Vermelho ou azul?

Já contei que, ainda criança e até virar adulto, frequentei uma benzedeira que também era vidente?

Ah, ela era uma festa para os corações amorosos – o sincretismo em pessoa e, por abraçar muitas crenças, o perfeito modelo de fé. Por exemplo, enquanto benzia, as orações que entremeavam os pedidos de intercessão eram católicas, ainda que benzeduras sejam consideradas por puristas como algo pagão. Também rezava antes de colocar as cartas de tarô – isso não é o máximo? Por fim, sempre soube que ela era viúva de um dos mais proeminentes estudiosos do espiritismo no Rio Grande do Sul, ela mesma com dotes mediúnicos. Para completar, seu nome (que não mencionarei) é de ascendência alemã, pátria mãe dos Luteranos.

Algo semelhante oferecia Dona Antônia, a baiana do Mercado Público: não importava a estrada que pegasse, todos os caminhos convergiam para a luz. Quando algo parecia estar à sombra, bastava procurar por ela e pedir ajuda. Foi o que disseram ao Adroaldo, homem sem fé nem esperança, desconfiado de tudo e de todos. Tanto que a primeira frase dita para a velha senhora foi:

– Nem sei por que estou aqui…

Ela amenizou a conversa dizendo não ser ele o único. Já estava acostumada, que o importante era ele estar ali. Falava com a voz mansa, tentando fazer com que o homem a olhasse nos olhos. Mas Adroaldo olhava para cima, lá onde as pombas arrulhavam; para baixo, encontrando um cesto com trouxinhas de ervas e embalagens de unguentos; para os lados, quem sabe em busca de uma rota de fuga no rastro de pipocas. Foi só quando ela disse que sabia do seu problema que o olhar foi capturado.

– Já disseram pra senhora, então? – esbravejou irritado.

Dona Antônia sorriu. Disse que soubera por Beatriz, que havia falado com Ana Tereza sobre os problemas na casa da nora. E pediu que dessem seu nome, e que ela faria até um desconto para evitar uma tragédia. Foi quando pediu permissão para jogar os búzios.

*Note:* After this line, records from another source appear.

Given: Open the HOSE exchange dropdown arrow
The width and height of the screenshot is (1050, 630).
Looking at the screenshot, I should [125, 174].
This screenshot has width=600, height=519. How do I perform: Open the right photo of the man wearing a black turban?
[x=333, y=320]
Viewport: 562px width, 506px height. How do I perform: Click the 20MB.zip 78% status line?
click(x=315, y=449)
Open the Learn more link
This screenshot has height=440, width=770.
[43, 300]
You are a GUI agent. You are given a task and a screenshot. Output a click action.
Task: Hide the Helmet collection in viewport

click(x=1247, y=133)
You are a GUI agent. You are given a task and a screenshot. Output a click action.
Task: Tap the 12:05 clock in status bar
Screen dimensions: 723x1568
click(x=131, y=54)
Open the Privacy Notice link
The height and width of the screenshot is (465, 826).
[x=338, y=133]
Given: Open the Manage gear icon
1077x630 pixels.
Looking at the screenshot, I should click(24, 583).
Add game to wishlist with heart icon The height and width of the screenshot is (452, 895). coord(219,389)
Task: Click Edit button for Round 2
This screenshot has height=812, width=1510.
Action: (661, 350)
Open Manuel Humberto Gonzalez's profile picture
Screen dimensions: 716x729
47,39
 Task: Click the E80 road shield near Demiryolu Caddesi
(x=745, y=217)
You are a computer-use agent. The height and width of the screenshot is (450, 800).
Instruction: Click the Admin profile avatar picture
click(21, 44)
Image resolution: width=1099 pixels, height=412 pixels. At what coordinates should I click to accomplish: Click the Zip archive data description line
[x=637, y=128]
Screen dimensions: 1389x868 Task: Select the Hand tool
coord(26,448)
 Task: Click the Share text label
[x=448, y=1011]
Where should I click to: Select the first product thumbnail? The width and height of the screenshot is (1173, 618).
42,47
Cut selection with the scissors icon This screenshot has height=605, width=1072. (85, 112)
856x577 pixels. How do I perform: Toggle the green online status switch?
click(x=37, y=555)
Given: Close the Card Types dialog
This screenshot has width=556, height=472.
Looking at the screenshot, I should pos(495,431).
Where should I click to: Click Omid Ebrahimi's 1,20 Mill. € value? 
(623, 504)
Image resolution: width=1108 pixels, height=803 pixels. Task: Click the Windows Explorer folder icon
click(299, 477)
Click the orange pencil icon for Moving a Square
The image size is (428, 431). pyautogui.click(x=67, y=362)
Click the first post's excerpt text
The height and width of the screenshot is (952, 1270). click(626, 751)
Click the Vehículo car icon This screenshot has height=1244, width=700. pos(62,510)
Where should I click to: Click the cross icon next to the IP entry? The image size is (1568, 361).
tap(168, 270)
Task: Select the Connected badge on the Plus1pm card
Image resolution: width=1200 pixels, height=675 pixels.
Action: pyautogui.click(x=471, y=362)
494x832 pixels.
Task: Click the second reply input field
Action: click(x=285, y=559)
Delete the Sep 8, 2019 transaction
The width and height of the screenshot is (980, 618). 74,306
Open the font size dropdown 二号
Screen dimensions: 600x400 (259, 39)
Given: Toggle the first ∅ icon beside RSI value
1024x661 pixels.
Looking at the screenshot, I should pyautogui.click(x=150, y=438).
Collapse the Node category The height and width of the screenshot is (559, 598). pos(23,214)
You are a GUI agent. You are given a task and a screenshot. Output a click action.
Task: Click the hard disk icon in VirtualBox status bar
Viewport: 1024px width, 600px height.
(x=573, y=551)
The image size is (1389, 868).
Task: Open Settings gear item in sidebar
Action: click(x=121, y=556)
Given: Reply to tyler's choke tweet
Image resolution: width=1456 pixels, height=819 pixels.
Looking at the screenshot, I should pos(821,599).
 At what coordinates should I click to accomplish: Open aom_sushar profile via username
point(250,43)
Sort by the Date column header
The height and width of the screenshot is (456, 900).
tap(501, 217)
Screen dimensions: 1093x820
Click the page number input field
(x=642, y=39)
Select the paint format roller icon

– Cambada de fofoqueira, hein!? Tá, joga logo isso aí senão nunca vou ter paz.

Jogou uma vez e não se deu por satisfeita. Jogou novamente e inclinou a cabeça para o lado. Mais uma, pediu como quem roga por paciência. Depois, deu certeza:

– Demora ainda – disse ela. – Mas vejo o Adroaldo Jr. todo vestido de azul numa torcida que, hoje, não é a dele, vermelha.

Enquanto Adroaldo se afastava beijando o escudo tricolor em sua camiseta, dona Antônia pensava se deveria ter falado que o rapaz se mudaria para a Itália.